Every line of the listing below should be written out exactly.

════════

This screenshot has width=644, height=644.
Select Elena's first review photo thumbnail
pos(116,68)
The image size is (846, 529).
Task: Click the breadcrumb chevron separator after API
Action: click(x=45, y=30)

════════

**Result:**
This screenshot has width=644, height=644.
Select Elena's first review photo thumbnail
pos(116,68)
The image size is (846, 529).
Task: Click the breadcrumb chevron separator after API
Action: click(x=45, y=30)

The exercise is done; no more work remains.